Texto: Rosana Dias. Imagem: Divulgação
Filme Café com Rebu, com direção e atuação de Danny Barbosa
A ficção Café com Rebu – fruto do curso AudioTransVisual – nos mostra as adversidades da vida em decorrência da pandemia imposta pela COVID-19. O efeitos e consequências dessa doença na população trans de baixa renda.
Quando vi o nome rebu a primeira coisa que me veio à mente foi o esmalte com esse nome, lembrei que era um esmalte que minha mãe usava antes de se tornar evangélica. Rebu é cor quente, vermelho vivo. Rebu é impacto à primeira vista.

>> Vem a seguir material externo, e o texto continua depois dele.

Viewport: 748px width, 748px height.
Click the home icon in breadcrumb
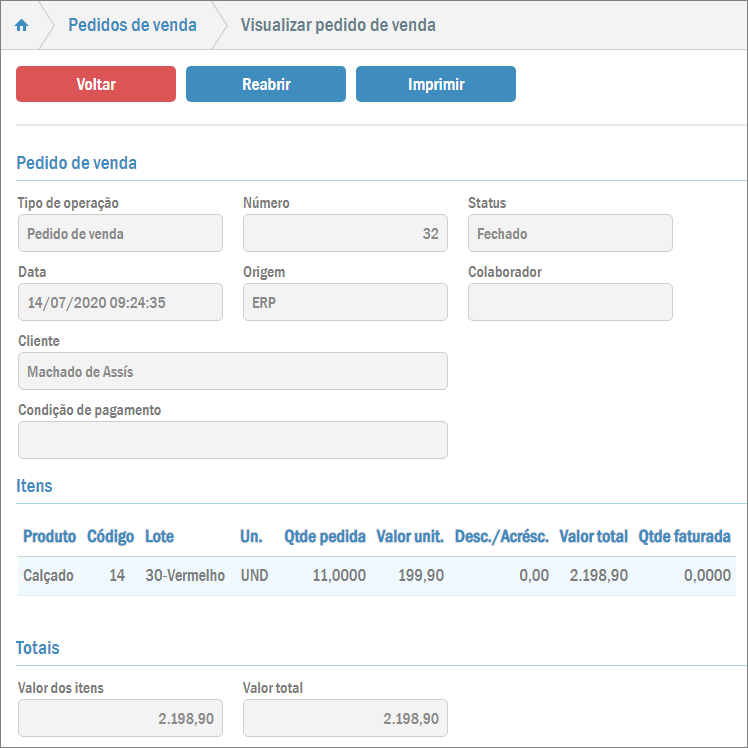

Danny Barbosa domina a telona com a sua atuação, as mensagens trocadas, a ansiedade em receber um auxílio em análise, a vida em análise. Essa vida que requer sustento. Mas a volta ao passado, e do passado vêm à tona e batem à sua porta, assim como as contas que a personagem tem que pagar, mas a vida ali, em sua casa, torna-se uma cansativa e frustrante espera. O que antes era orgulho, um trabalho decente, na pandemia, as coisas saem do lugar, como uma unha que a gente pinta apressadamente e só depois percebe que faltou limpar os cantos. Sair com as unhas assim nos deixa com vergonha, e se alguém ou alguma pessoa conhecida vê essas imperfeições, aquela vergonha se torna maior.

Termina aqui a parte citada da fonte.